── Extract ──

Looks like another energetic night for Joseph. He slept a bit in the early evening, but now is up and ready and good to go, lying on the floor of my study with his very own computer keyboard (an old one I put down there for him to bang on).

Friday, September 28

What I'm reading: As usual, it's a mixture of business and pleasure, although I'm quite fortunate, since the business reading isn't exactly unpleasant.

In preparation for a couple of book projects, I'm reading up on prayer and parables. I just wrote a review article of Richard McBrien's (and his graduate assistant's, we can trust) latest, Lives of the Saints , which I will post here after it's published. I also read a new biography of Hildegard of Bingen by Fiona Maddocks which was quite good, but I didn't have room to include it in that review article. On the pleasure side of things, this weekend I'll be reading Year of Wonders: A Novel of the Plague by Geraldine Brooks. Still waiting for my copy of The Corrections, though.

For those interested in some Just War thoughts , read this article from the most recent issue of First Things,, this excerpt from the Summa, or this explanation from Boundless e-zine.

Thursday, September 27

A friend wrote me with news on the Yankee Doodle Watch front: her local public radio station, as a part of their fall fund drive, keeps reminding listeners and potential donors of how much news they offered during the first days after the attack, and if this is valued, well you'd better make your contribution to the station! I was just on the Delta Airlines site, where I clicked on a notice for some sale fares - the page said something about needing to re-connect with family and friends during "this time of healing and remembrance." So fly Delta. Oh, but don't try it during Thanksgiving - those are blackout days. If you want to heal and remember then, tough luck.

Wednesday, September 26

The National Review has started a running feature they're calling Kumbaya Watch, which keeps an eye on the most egregious, unrealistic let's-understand-where-the-terrorists-are-coming-from moments in our national life. I'm on the lookout for something else, but I'm not sure what I'll call it: maybe Yankee Doodle Watch or perhaps the Lee Greenwood Watch. I'm after examples of commercial exploitation of the current situation, in which the line between patriotism and marketing has clearly been crossed. The news networks all flying little flags in the corner of their screens would qualify. The most startling example this week for me has been the sight of a ceiling-height American flag built out of Coke cases at the grocery store - regular Coke for the red stripes and Diet for the white, with a square of blue paper in the corner. No stars yet. Maybe bottle tops?

───
── Dataset records ──

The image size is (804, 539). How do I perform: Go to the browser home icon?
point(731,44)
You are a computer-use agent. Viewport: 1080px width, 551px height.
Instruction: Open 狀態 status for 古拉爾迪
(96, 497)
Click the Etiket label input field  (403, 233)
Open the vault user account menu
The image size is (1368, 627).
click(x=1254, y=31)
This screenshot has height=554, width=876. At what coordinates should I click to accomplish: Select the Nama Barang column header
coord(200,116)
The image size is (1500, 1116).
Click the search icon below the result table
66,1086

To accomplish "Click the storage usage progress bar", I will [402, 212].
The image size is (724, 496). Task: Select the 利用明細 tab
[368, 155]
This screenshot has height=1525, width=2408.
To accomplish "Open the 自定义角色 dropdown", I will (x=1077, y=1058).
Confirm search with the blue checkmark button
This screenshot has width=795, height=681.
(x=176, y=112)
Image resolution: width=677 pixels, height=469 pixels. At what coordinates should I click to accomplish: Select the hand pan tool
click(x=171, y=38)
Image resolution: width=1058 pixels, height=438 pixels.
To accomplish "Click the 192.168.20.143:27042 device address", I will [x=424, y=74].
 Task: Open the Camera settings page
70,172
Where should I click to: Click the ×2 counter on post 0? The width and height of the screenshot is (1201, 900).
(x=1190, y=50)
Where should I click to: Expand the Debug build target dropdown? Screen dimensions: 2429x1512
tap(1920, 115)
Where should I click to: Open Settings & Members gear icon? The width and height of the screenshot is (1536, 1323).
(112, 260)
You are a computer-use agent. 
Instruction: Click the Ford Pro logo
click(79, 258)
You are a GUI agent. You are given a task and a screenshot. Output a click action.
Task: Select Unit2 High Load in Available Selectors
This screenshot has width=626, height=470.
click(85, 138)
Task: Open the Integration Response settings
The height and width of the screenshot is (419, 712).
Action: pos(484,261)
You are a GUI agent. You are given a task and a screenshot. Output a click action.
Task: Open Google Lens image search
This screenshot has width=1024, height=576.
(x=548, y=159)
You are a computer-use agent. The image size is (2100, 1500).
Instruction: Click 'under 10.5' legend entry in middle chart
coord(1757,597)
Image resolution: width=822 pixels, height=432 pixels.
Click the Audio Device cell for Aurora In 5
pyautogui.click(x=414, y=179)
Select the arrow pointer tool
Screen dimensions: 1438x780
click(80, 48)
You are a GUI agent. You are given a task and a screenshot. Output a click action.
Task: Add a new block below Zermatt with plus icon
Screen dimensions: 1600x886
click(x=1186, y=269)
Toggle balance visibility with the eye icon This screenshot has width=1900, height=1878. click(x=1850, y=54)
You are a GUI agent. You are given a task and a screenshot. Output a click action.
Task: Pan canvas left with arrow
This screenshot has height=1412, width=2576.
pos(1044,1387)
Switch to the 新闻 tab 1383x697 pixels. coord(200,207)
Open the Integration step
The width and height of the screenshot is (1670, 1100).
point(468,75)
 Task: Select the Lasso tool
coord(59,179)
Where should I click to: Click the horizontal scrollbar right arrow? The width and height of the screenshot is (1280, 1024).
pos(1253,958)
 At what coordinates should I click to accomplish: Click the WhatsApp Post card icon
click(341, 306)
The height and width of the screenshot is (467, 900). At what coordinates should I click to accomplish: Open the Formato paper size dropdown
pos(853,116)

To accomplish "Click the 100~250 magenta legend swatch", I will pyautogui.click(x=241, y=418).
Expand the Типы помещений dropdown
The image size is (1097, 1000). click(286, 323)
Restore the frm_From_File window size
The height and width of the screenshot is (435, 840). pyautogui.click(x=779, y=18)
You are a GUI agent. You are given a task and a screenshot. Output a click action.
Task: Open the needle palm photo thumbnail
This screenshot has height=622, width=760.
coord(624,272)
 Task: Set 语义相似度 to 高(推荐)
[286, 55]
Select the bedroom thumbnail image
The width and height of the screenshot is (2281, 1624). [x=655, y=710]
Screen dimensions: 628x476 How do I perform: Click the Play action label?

───

Short problem A
Answer these from the blog excerpt:
(i) Which novel does the writer plan to read this weekend?
(ii) What does the writer say the Thanksgiving days are for Delta's sale fares?
(iii) In the flag built from Coke cases, what formed the white stripes?
Short problem B
List every "Watch" name in the blog excerpt, including both the existing feature and the writer's possible titles for a new one.
Short problem C
Write the next part of the blog excerpt, starting after its final sentence.

Task result A
(i) Year of Wonders: A Novel of the Plague by Geraldine Brooks
(ii) Blackout days
(iii) Diet Coke cases

Task result B
Kumbaya Watch
Yankee Doodle Watch
Lee Greenwood Watch

Task result C
Maureen Dowd had her day about three years ago, and it's been downhill ever since. She is now just astonishingly bad, and for this reason: she isn't about anything. She argues no principles. Her observations are offered in nothing but the most superficial context: what supposedly fashionable people are thinking. Catch today's column here. It's actually rather vile. The ladies-who-lunch are having a hard time finding gas masks. This is worth 800 words on the New York Times op-ed page?

Tuesday, September 25

Brilliant article by Michael Novak dissecting the motivations of the trrorists who threaten us. Click here to read it.

Monday, September 24

A pleasant, if tiring weekend. Christopher made it up and back safely. It was, of course, a football weekend - watching it on TV on Saturday and attending the Colts' game on Sunday - he and David, that is. Michael and I took them down, hung out watching that and other games on televisions in various establishments downtown, then brought David back as Christopher made his way back down to Knoxville. I was a pretty proud Mom all weekend - my brood is turning out pretty well. I like it especially when the 16 and 19-year old boys (men?) fight (gently) over who gets to hold the baby.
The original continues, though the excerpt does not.